Nicodemus Frischlin

Dichterhumanist, * 22.9.1547 Erzingen bei Balingen (Württemberg), † 29.11.1590 Hohenurach. (evangelisch)

Genealogie

V Jakob (1522–66), Pfarrer, S d. Johann, Kunstweber u. hzgl. Hausschneider auf Hohentübingen (S d. Heinr., Ratsherr in Diessenhofen/Schweiz); M Agnes, T d. Büchsenmachers Joh. Ruoff; 9 Geschw., u. a. Jakob (1556-n. 1621), Schulmeister in einem Dutzend württ. Städte, erreicht als Poeta et Historicus Wirtembergicus nicht d. Bedeutung s. B, v. dessen Komödien er 4 ins Deutsche übers. u. mit Zusätzen u. Randglossen versah. Seine lat. u. dt., in Prosa wie in Versen mit großem Eifer verfaßten Abhh. z. württ. Gesch. sind unkritisch. Wie s. B besingt er gern fürstl. Hochzeiten u. Hoffeste, z. B. »Drei schöne u. lustige Bücher v. d. Hohenzoller. Hochzeit« (Augsburg 1599, hrsg. v. A. Birlinger als Btr. z. schwäb. Sittenkde., 1861). Das Theaterstück »Hans v. Würtemberg« (Straßburg 1612) soll durch derbe Spaße u. Possenfiguren wirken; ⚭ Anf. Nov. 1568 Margarethe, T d. hzgl. Hofmeisters d. Klosters Reuthin N. N. Brenz (N d. Reformators Johs. Brenz, † 1570, s. NDB III).

Leben

Nach Besuch der Schulen in Balingen und Tübingen wie der Klosterschulen Königsbronn und Bebenhausen wurde F. 1562 als Zögling des theologischen Stifts in Tübingen immatrikuliert, erwarb 1564 den Grad eines Baccalaureus, 1565 die Magisterwürde und erhielt 1568 die Lectio Poetices (außerordentliche Professur). Durch Kaiser Rudolf II. zum Dichter gekrönt und zum Pfalzgrafen ernannt, erfreute er sich lange Zeit der Gunst des Stuttgarter Hofes, lebte jedoch mit seinen Tübinger Kollegen, vor andern Martin Crusius, in verbissener Zwietracht, weshalb er 1582 die Leitung der Landesschule in Laibach übernahm. Nachdem F. den Winter 1584/85 mit Drucklegung seiner Werke in Straßburg verbracht hatte, kehrte er nach Tübingen zurück, wo alsbald die alten Fehden neu aufflammten. Ein unstetes Wanderleben führte den streitbaren Mann nun nach Prag, Wittenberg, Braunschweig, Kassel, Marburg, Frankfurt, Mainz, bis er auf Befehl seines Herzogs verhaftet und auf der Feste Hohenurach eingekerkert wurde, wo er bei einem Fluchtversuch tödlich abstürzte.
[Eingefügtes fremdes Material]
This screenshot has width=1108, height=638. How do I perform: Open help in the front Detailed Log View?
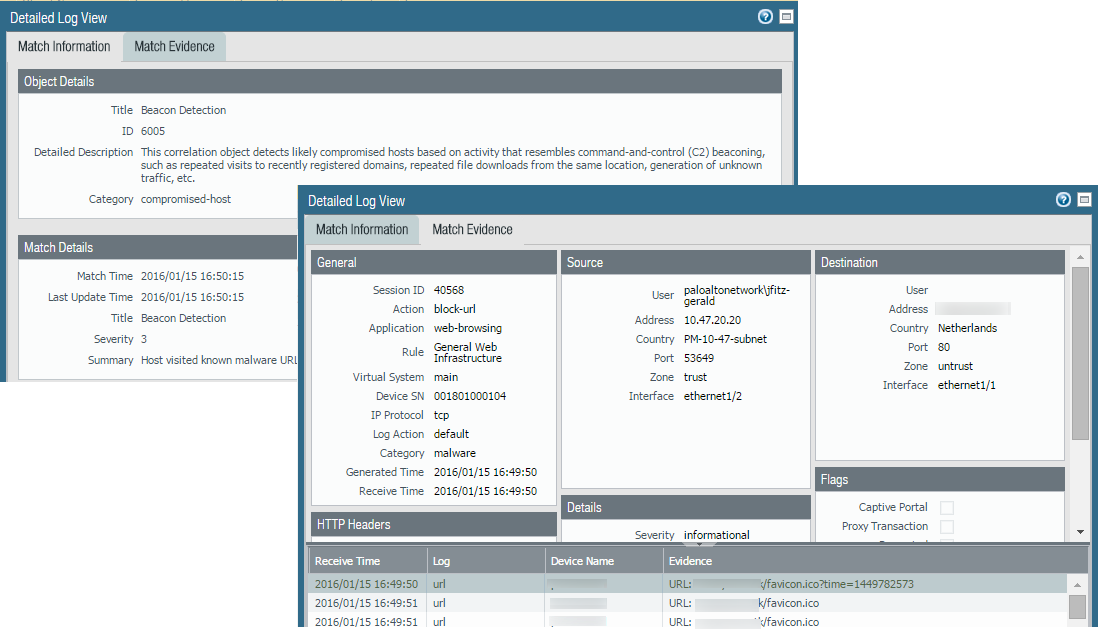(x=1063, y=200)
F.s schriftstellerische Tätigkeit war vielseitig, philologisch wie dichterisch: neben philologischen Abhandlungen übertrug er aristophanische Lustspiele ins Lateinische und verfaßte außer lateinischen Komödien, deren beste »Julius redivivus« (Straßburg 1585) mit großem Erfolg am Stuttgarter Hof aufgeführt wurde, auch deutsche Dramen, von denen er jedoch nur ein Stück, »Frau Wendelgard« (Tübingen 1581), drucken ließ. Seine Komödien wurden 1575-82 in Stuttgart und Tübingen häufig gespielt, so auch beim 100jährigen Jubiläum der Landesuniversität. Das Gelegenheitsgedicht fließt F. stets leicht aus der Feder; ebenso geläufig sind ihm Epigramm, Elegie, Ode, Epos, Schwank und Satire. Zumal die alte echte Kunstform der knappen Renaissance-Facetie meistert er als letzter Humanist mit spielerischer Leichtigkeit. Auch die ernste Dichtung religiösen Gehalts, die man von F. kaum erwartet, pflegt er gelegentlich. Doch seine Stärke sind Witz und Humor, Komik und Groteske, die er auch gern durch eingestreute volkstümliche Wendungen und Scherze aufblitzen läßt. Mit seinen lateinischen Komödien und Facetien hat sich F. ein bleibendes Denkmal gesetzt.